工藤:「母親の会・結(ゆい)」では、お子さんの不登校、ひきこもり、就職活動の不調といった状態に悩みや不安を感じている保護者の方へのサポートに取り組んでいます。基本的には母親向けですが、父親やご家族の方も利用できます。個々の状況によりますが、現在の状況整理、家族関係の改善やお子さんが社会に向けて踏み出せるまでを保護者に寄り添って行っていきます。
 
――「コミュニケーションの取り方はこうしたほうがいいですよ」といったアドバイスをされたりするんですか?
 
工藤:そうですね。必要に応じてさまざまなご助言をさせていただきます。専門の相談員がそうしたアドバイスをしたり、同じような悩みをもつ保護者同士でグループワークをしたり、遠方の方向けにはスカイプで相談を受けたりしています。
 
――本当にひきこもっている人は、外部との接触を一切絶っているので、そもそも捕捉できないとよく言われていますね。また、最近では、ひきこもり状態にある人々の高年齢化と、ひきこもり期間の長期化が指摘され、両親が定年などで収入が維持できなくなったり、亡くなったりした場合にどうするのかといった懸念もよく聞かれます。
 
工藤:自立を促すために自宅外に押し出す/引き出す支援もありますが、それは公的な支援基盤が整備されていなければ、ひとりでいきなり生きてはいけません。むしろ、本来社会的に整備されるべき基盤部分をご家族が背負ってしまっていると認識しています。私たちが相談を受けるケースの多くは、家で両親と同居しています。ひとは本当に困ってしまうと手や声をあげることができません。そのため、両親をはじめとする家族や親族、ケースワーカーの方など、ご本人の居場所を知っているひとの存在が大変重要になります。
 本人が「相談に行きたい」とアプローチしてくれたらそれがいちばんいいんですが、それができる人はすでに行動しているので、いかに本人と出会うかが私たちのような活動の肝です。ですから、この事業は「保護者支援」と言っていますが、ひきこもり状態にある人が社会とつながるために、保護者を経由してアプローチをかけています。
 必要な場合はご家族とご本人の同意を得たうえでご家庭に訪問にも行きます。ご本人が「家に来てくれるなら会ってもいい」とか、「家の近くのファミレスでなら会ってもいい」と言ってくださるようであれば、何度でも会いに行って、「よかったらこういう場所があるよ」「家から通うのが嫌だったら、宿泊設備のある場所もありますよ」といった話をしながら、社会との接点作りを進めていきます。ご両親が年金生活に入ったり、精神的にも限界にきているという話もお聞きします。
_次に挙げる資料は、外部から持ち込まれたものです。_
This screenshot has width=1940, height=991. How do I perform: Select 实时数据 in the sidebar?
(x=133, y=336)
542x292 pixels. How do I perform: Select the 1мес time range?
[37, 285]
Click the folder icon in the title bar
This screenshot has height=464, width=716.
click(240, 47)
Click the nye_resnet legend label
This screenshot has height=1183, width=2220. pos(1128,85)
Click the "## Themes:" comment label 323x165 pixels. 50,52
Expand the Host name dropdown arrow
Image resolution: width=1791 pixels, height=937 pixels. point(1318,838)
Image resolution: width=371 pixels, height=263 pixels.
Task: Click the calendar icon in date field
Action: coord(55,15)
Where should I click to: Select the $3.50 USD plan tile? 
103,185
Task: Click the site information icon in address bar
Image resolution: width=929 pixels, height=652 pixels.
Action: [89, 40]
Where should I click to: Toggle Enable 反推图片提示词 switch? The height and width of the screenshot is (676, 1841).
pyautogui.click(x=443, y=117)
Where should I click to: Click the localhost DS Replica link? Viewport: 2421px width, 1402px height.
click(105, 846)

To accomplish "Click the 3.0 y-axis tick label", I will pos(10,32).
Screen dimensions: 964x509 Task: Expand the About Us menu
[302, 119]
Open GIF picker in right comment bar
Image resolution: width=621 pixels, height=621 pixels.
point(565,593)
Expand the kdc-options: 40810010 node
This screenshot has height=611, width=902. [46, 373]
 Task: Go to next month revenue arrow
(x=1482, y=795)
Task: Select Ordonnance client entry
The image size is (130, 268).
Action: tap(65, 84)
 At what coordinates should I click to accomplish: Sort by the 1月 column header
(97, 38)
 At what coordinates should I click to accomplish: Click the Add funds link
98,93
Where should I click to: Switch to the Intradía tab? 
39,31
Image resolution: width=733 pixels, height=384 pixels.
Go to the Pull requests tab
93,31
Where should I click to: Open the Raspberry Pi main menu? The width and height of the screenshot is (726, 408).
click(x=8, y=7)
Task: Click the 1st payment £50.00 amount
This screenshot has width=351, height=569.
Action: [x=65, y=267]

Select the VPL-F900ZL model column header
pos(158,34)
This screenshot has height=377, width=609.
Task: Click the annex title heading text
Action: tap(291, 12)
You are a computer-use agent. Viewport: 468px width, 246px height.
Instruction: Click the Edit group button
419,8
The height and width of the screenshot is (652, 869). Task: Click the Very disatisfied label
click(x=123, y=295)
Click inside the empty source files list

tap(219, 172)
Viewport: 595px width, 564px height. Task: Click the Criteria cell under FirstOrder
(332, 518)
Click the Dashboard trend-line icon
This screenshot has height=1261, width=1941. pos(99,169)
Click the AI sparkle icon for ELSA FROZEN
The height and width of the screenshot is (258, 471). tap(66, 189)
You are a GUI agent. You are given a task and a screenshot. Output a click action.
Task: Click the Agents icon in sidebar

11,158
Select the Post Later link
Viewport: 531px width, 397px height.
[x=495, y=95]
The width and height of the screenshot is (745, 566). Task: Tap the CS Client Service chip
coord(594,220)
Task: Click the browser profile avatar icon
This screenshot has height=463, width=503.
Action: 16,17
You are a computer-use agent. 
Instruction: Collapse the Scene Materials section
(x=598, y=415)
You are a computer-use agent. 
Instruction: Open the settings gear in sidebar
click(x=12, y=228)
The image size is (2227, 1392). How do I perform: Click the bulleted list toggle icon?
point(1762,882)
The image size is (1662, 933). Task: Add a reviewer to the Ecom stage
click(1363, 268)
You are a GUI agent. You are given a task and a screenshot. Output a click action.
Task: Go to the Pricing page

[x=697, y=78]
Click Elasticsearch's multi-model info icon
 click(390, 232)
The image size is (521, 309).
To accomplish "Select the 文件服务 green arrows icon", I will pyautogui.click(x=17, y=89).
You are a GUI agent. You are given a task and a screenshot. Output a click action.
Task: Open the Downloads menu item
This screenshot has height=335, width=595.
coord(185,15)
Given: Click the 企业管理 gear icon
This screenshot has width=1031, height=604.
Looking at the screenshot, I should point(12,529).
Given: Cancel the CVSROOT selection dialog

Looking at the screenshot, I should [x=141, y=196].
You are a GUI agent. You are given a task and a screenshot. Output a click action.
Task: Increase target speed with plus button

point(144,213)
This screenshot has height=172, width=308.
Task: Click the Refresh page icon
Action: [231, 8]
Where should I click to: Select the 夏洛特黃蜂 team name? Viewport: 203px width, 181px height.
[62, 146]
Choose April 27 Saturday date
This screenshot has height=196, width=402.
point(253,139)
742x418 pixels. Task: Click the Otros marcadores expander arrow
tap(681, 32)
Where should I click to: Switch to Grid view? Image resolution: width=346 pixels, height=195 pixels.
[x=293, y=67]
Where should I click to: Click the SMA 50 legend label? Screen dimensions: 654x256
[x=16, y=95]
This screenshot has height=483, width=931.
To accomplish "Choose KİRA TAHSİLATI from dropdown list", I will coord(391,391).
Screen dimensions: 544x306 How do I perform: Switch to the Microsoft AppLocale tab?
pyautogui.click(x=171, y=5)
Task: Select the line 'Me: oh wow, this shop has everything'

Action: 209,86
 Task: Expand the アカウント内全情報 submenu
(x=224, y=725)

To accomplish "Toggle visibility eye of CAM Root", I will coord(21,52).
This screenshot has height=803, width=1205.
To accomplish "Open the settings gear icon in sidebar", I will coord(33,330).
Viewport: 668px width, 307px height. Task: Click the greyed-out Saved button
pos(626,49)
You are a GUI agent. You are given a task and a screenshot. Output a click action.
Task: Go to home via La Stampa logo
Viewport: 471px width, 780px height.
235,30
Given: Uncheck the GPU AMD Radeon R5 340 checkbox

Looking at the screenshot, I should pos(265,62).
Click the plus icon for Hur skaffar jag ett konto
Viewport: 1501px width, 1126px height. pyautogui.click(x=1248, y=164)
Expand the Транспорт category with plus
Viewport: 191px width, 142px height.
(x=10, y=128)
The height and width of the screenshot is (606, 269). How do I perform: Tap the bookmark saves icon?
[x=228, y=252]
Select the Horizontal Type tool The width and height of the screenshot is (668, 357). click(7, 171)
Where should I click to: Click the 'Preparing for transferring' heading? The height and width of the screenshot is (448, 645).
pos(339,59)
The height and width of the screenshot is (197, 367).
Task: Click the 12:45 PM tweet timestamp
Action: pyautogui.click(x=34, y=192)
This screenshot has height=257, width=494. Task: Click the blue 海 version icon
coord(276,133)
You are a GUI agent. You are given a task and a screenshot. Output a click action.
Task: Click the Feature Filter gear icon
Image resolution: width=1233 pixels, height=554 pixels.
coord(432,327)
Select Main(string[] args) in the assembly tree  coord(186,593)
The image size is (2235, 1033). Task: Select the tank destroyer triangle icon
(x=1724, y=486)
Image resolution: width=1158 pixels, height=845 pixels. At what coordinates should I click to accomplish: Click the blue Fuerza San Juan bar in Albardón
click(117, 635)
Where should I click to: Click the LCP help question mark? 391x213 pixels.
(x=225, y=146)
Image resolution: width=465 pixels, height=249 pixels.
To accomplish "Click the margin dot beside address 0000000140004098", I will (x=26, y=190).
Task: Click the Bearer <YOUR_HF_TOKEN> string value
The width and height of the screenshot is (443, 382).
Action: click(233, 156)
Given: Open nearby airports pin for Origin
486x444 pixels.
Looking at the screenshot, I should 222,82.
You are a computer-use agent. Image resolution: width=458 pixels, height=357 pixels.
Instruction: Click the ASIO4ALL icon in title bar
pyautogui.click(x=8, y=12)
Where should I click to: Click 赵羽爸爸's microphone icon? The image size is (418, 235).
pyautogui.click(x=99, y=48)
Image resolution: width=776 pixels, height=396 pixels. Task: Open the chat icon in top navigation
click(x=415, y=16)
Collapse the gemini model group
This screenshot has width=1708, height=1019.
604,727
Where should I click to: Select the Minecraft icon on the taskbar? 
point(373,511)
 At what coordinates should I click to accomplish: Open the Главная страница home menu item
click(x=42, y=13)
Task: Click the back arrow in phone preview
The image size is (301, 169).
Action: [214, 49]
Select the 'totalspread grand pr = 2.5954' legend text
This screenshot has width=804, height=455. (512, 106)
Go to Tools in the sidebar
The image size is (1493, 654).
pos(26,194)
高齢化したひとたちのサポートについての議論はもっと進めていかなければならない社会的な課題であるという認識です。ただ、現状知り得る限りでは具体的な公的サービスは多くないですし、民間での取り組み情報もあまり聞きません。法人のミッションとしてはなるべく早い段階でアプローチできるための取り組みを加速させていきたいです。